WORK ITEM — Tally up the lines below that contain the word "computer" and give the total alone.

GIVEN DATA —
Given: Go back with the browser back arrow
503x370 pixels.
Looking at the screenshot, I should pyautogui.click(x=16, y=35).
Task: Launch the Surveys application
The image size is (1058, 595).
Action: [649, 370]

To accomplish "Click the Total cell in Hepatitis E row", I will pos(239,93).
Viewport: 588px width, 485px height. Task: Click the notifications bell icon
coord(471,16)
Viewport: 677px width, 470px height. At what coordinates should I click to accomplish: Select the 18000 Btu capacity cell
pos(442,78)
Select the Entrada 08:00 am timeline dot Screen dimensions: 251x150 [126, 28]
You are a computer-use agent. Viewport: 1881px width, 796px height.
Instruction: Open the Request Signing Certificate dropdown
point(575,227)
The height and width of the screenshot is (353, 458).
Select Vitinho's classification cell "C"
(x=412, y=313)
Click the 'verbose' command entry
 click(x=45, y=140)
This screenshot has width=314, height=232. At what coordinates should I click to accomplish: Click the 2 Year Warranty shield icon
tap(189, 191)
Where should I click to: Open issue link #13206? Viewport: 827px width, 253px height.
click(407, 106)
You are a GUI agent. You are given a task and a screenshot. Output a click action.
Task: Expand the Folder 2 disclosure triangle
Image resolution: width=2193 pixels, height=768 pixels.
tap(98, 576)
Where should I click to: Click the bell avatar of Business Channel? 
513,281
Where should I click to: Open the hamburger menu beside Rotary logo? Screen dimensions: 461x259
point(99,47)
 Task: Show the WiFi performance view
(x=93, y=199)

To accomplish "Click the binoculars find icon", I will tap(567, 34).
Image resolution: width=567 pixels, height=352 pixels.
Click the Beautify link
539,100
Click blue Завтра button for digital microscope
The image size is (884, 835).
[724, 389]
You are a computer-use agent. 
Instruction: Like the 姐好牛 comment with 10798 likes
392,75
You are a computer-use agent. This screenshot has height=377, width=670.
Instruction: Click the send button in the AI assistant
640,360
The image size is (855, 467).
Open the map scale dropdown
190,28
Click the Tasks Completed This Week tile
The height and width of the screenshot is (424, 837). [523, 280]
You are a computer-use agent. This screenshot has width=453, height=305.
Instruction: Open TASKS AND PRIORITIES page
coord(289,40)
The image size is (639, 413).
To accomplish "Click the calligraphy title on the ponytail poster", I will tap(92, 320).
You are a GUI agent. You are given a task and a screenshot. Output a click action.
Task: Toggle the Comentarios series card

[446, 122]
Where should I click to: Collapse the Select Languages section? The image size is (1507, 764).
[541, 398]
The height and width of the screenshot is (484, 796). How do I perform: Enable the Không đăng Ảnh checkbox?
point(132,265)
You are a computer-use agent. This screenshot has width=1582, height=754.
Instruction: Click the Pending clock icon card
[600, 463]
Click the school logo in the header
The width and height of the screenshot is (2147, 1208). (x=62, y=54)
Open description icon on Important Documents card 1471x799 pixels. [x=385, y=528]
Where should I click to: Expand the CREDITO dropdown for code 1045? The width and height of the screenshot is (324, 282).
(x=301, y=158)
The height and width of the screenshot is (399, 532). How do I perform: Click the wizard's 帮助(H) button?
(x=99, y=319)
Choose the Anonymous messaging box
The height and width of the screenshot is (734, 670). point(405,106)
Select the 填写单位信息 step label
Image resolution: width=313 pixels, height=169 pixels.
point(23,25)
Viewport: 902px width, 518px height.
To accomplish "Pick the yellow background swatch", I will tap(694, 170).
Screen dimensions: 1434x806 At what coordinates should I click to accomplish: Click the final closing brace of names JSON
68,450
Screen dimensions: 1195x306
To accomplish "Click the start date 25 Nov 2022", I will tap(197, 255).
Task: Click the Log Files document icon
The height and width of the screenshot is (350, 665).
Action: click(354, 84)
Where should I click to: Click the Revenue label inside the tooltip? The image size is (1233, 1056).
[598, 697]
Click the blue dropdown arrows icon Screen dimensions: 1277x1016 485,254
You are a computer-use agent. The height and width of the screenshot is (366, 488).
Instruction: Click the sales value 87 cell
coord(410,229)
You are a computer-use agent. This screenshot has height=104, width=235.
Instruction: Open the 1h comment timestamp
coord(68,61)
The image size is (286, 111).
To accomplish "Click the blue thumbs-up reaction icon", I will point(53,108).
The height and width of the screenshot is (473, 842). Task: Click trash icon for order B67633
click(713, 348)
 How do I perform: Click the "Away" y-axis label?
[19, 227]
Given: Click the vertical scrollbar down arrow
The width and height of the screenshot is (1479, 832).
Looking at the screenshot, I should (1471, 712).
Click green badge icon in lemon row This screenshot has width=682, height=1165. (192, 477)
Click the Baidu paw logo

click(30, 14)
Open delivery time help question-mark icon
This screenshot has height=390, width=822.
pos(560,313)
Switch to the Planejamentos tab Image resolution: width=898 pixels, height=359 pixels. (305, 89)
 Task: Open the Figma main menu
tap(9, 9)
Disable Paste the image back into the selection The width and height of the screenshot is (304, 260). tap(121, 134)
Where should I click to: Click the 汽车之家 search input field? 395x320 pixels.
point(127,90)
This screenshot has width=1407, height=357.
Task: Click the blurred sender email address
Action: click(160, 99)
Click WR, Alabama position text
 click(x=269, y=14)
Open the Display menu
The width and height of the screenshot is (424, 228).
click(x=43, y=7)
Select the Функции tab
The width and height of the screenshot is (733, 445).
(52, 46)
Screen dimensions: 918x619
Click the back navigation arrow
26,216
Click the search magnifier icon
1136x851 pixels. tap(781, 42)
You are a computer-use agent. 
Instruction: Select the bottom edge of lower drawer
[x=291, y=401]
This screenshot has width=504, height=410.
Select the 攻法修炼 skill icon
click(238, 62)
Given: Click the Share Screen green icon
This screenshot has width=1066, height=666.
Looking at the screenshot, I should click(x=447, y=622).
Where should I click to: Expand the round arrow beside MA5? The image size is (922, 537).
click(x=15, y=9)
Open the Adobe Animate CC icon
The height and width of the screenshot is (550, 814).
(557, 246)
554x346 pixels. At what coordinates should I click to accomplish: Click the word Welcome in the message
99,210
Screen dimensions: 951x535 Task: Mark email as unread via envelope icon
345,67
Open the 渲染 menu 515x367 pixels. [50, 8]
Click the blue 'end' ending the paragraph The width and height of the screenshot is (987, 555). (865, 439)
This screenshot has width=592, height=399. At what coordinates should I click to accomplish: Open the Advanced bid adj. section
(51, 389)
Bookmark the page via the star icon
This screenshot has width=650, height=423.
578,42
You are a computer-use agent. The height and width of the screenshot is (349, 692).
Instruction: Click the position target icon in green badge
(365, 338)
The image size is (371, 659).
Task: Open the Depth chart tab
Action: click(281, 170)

COMPLETED TASK — 9